J. A. : Il y a une quinzaine d’années, j’ai rencontré un revendeur pour la France d’écrans américains. Aux Etats-Unis, comme les sérigraphes ne disposent pas des mêmes structures, ils utilisent couramment ces écrans. Le fournisseur français a tenté de commercialiser cette technique dans l’hexagone, mais parce que trop complexe, elle n’a jamais rencontré de succès auprès des professionnels. En fait, les problèmes d’utilisation résident principalement dans le contrôle de la tension des écrans. Malgré toutes les difficultés, j’ai décidé de m’y intéresser de près, pressentant les avantages liés à ce mode de travail. Cela m’a demandé des années de perfectionnement mais je ne le regrette pas.

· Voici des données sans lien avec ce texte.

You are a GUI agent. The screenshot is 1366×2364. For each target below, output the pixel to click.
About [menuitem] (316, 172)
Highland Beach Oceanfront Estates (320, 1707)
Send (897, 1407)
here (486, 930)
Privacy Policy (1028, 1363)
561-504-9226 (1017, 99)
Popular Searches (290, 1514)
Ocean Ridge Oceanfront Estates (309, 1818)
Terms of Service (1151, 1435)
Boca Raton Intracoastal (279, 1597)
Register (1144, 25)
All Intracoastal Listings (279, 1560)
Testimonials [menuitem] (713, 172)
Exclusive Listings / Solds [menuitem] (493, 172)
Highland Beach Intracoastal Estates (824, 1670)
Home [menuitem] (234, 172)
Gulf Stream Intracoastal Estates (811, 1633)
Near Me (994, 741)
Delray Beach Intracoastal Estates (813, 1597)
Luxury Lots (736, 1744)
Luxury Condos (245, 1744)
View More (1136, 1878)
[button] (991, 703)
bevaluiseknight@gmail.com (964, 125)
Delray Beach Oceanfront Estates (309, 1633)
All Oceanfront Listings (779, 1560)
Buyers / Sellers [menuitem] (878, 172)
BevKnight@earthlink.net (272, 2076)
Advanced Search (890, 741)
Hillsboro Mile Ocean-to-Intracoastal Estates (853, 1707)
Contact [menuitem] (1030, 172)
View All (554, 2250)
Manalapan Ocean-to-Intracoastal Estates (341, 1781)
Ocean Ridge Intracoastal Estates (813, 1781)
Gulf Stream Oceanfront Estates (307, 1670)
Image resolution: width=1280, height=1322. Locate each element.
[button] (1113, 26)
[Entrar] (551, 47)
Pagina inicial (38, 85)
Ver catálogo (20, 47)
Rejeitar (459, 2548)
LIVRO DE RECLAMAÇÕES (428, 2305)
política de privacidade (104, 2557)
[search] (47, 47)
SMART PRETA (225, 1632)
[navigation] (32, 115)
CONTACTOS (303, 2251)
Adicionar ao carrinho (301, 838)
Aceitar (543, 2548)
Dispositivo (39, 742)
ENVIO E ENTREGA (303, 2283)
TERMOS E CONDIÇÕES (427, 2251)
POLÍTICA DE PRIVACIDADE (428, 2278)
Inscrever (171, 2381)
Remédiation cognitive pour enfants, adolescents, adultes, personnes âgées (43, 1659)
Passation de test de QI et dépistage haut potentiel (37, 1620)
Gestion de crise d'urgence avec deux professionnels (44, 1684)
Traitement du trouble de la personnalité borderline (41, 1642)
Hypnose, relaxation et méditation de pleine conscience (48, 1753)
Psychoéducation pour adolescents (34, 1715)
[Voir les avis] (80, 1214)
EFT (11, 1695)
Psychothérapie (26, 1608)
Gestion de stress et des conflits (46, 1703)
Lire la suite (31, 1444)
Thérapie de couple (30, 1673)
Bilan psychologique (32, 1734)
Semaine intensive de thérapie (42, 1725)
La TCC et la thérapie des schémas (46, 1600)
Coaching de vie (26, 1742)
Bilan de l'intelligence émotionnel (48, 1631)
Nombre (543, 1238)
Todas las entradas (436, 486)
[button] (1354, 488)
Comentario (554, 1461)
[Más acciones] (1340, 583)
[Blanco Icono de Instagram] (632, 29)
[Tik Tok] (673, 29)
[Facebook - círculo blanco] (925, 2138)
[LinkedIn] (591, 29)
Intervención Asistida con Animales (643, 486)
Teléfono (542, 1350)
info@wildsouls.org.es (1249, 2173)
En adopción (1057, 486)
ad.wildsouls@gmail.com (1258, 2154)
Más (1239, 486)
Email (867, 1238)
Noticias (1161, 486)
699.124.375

Quels sont les avantages du roller frame ?

J. A. : Le roller frame permet de contrôler l’efficacité du pochoir. Pour obtenir un bon résultat en sérigraphie, il y a plusieurs paramètres qui entrent en jeu… mais ce qui est vraiment important, c’est la tension du tissu et la structure du fil utilisé. Chez AB-Séri, nous prenons notre temps, un ingrédient indispensable pour des sérigraphies de qualité : nous pouvons prendre plusieurs jours pour les réaliser et laisser le tissu (le polyester) se stabiliser. Au cours d’un tirage, si le tissu se détend, il est possible de le retendre pour qu’il retrouve sa position initiale; avec un écran standard c’est impossible.

Le roller-frame : pour quels travaux ?

J. A. : Chez AB-Séri, nous les utilisons essentiellement pour faire de la quadrichromie. Ils nous permettent d’imprimer sur la plupart des supports qui présentent une surface lisse. Pour les travaux d’aplat, les écrans classiques sont suffisants. La quadri fine reste le point fort du roller-frame.